In one of our previous articles, we talked about how trading or investing in any financial market isn’t all about the potential upside. There is also the potential for major financial ruin if you’re not aware of the risks involved. If you haven’t read our article on the importance of risk management, you can access it here: The Importance of Risk Management

So now that we know it’s essential to protect the downside, how do we do it? You do it using a STOP LOSS. To keep it simple, a stop loss is basically a point in a stock’s chart where you will cut your losses with no questions asked. It’s placed at a point where the trade idea is invalidated. We’ll give some examples so you can better visualize it.

Also, it’s important for you to know that there are only a few brokers here in the Philippines that offer an automatic stop loss order. So if your broker doesn’t have this feature, you will need to manually cut your losses so it’s important to find a way to keep an eye on the market from time to time throughout the day. So now the question is, what are some basic stop loss strategies you can use?
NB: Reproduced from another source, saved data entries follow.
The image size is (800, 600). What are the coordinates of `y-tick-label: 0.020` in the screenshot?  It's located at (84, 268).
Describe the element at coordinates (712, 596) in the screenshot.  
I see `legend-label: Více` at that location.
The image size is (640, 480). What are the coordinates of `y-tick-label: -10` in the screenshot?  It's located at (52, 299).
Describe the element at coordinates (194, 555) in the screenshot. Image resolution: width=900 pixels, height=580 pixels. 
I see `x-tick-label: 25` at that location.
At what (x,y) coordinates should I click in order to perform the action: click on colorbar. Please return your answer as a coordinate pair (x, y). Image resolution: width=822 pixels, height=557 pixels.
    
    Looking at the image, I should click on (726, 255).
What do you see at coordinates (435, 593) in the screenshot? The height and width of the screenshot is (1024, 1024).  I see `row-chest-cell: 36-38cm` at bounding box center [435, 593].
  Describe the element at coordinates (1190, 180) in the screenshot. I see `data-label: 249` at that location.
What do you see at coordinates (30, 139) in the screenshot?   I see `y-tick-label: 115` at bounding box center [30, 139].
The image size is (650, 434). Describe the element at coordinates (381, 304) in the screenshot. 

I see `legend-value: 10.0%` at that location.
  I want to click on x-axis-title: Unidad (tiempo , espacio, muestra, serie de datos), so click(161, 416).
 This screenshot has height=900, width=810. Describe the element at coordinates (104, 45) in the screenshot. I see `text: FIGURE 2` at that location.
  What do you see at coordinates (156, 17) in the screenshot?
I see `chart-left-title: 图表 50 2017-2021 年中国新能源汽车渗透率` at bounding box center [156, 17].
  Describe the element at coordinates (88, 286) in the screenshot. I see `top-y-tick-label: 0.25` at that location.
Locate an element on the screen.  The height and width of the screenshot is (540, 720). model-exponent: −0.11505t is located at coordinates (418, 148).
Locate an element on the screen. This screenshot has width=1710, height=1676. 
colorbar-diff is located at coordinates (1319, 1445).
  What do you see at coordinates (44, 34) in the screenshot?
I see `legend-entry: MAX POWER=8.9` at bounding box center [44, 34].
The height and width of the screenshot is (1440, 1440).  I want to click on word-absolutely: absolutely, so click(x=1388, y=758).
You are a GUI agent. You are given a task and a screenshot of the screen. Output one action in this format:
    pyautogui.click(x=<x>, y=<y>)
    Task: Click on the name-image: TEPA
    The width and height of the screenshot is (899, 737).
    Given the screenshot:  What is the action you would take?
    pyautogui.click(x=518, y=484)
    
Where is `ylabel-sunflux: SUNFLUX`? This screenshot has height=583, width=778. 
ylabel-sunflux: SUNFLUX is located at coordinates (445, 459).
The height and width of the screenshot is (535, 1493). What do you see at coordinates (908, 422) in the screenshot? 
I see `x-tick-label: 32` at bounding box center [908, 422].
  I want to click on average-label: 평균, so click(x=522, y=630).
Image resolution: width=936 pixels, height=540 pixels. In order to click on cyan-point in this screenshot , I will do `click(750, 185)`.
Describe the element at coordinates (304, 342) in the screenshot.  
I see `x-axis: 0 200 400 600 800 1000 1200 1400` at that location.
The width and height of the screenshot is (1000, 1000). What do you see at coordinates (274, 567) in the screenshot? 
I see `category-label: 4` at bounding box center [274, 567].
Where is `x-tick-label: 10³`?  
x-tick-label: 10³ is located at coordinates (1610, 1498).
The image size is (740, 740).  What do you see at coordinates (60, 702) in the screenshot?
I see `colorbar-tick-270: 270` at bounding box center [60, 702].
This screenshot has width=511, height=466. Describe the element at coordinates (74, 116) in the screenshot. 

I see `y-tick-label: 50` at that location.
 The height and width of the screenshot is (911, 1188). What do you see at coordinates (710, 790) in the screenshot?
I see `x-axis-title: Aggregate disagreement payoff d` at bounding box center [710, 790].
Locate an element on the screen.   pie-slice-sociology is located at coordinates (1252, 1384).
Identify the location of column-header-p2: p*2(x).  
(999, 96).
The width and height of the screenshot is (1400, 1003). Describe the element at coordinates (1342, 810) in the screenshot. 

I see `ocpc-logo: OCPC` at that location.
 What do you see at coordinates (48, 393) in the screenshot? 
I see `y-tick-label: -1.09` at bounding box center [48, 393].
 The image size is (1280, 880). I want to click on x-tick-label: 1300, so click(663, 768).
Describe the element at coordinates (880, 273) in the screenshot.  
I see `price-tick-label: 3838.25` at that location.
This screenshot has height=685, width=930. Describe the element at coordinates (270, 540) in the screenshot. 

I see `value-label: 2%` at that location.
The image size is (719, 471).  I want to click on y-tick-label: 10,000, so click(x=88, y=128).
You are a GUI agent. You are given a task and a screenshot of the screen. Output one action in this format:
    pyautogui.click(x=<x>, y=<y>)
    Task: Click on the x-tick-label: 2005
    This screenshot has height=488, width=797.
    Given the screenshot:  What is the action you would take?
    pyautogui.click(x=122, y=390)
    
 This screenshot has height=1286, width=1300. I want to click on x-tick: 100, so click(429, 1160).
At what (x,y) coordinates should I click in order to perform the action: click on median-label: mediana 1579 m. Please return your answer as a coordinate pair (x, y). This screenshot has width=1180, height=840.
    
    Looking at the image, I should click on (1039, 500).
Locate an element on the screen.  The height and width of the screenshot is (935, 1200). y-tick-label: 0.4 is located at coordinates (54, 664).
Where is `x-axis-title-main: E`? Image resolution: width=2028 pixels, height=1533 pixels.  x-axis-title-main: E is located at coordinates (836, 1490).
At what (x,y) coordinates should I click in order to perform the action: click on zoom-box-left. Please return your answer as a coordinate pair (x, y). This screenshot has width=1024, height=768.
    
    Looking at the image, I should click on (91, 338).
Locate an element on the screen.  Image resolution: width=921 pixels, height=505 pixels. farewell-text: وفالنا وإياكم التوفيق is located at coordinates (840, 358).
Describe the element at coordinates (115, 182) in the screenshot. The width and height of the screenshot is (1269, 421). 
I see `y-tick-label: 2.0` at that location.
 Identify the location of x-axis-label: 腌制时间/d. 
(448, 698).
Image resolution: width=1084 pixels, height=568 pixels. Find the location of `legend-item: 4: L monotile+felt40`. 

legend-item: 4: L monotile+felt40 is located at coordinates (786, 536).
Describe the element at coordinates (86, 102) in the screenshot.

Basic Stop Loss Strategies

Percentage Stop

This basically means you’ll cut a stock that is showing a loss once it hits your chosen % threshold. William O’Neal, the author of How to Make Money in Stocks and one of the greatest investors of our time, said that his max % threshold is 7-8%. Mark Minervini also shares the same sentiment. Here are some examples:

Price Structure

Whenever you’re buying a stock you usually buy on either a bounce of support or a break of resistance. So if you bought on the bounce of support, then your stops should be a few points below the support area. Conversely, if you bought at the break of resistance, then your stop should be placed a few points below the breakout point. If you don’t know the concept of support and resistance you can check out our YouTube channel where we discuss it in depth. Here are some examples:


Previous Candle Low

This simply means you place your stop below the low of the previous candlestick. This strategy is usually done by shorter-term traders in order to cut losses in a much faster way. However, you may be prone to selling a position prematurely by only using this strategy in all scenarios. Here are some examples:

That’s about it! So always remember, having stops in place isn’t enough to ensure that your losses don’t get out of hand. What’s important is being DISCIPLINED enough to sell the stock once it hits your stop loss, NO QUESTIONS ASKED! The three strategies above are just the tip of the iceberg when it comes to setting stops effectively. Now the rest is up to you to continue studying more you can about the markets and finding ways to continuously refine both your buying and selling strategies.